Abstract 2549: Unexpected High Incidence of Esophageal Injury After Pulmonary Vein Isolation Using Mechanical Navigation
Background: Mechanical navigation (MN) is a novel technology for pulmonary vein isolation (PVI) treating atrial fibrillation (AF). However, the incidence of thermal esophageal injury using standard power settings is unknown.

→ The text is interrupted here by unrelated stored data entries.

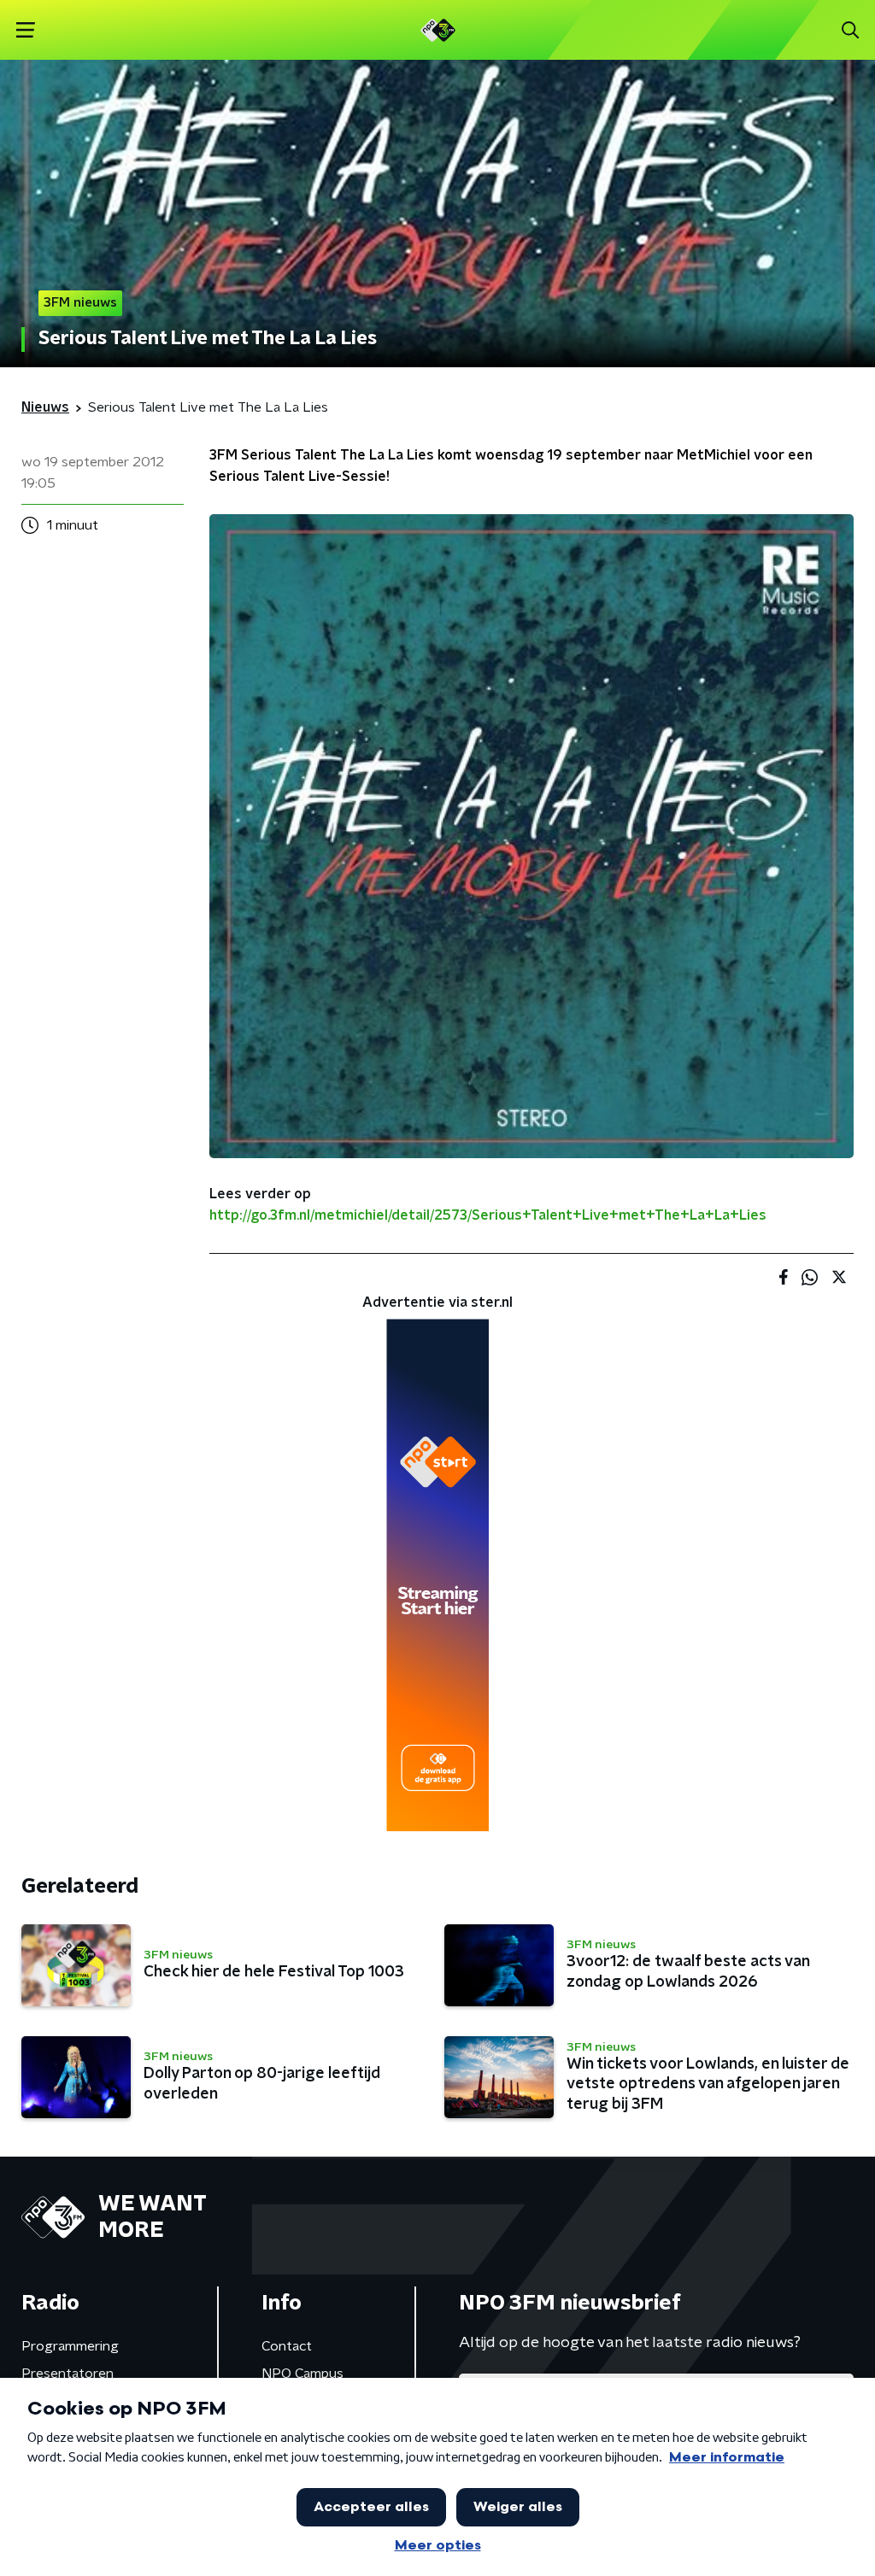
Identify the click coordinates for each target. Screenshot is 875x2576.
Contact (286, 2346)
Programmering (70, 2346)
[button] (25, 30)
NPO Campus (302, 2373)
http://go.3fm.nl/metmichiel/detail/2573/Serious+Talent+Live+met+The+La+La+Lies (487, 1215)
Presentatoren (67, 2373)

Methods and Results: Thirty-nine patients (pts, 23 male; 60±11 years, LA 44±6mm, hypertension n=27) without history of peptic disease underwent circumferential PVI for AF. Ablation was performed using MN in 14 pts or manually in 25 pts with a 3.5 mm irrigated tip catheter. Standard ablation power settings (30W, 17 ml/min flow, maximal temperature 43°C) were used during ablation along the LA posterior in the manual (n=25) and the MN1 group (n=4). In these 2 groups, the operator was blinded to the esophageal temperature (Teso). In the MN2 group ablation power along the posterior LA wall was reduced to 20W and energy delivery was terminated if Teso increased to >41°C. Endoscopy was performed at day 2 after PVI. Esophageal lesions were classified as no lesion, minimal thermal lesion (erythema with intact mucosa) and ulceration (hole in the lining of the esophagus). PVI was achieved in all pts. In the manual group no esophageal lesions, minimal lesions and ulcerations were found in 16 (64%), 6 (24%) and 3 (12%) pts, respectively. All 4 pts (100%) in the MN1 group had an ulceration and one pt developed esopageal perforation requiring covered stent placement at day 14 that was removed at day 81 after PVI. In the MN2 group, no lesion (9 pts, 90%) or a minimal lesion was found (1 pt, 10%).
Conclusion: A high incidence of thermal injury to the esophagus including an esophageal perforation was noted following irrigated RFC based PVI using MN with standard power settings. Reduction of ablation power to 20 W along the posterior LA wall and termination of energy delivery if Teso >41°C appears to be safe.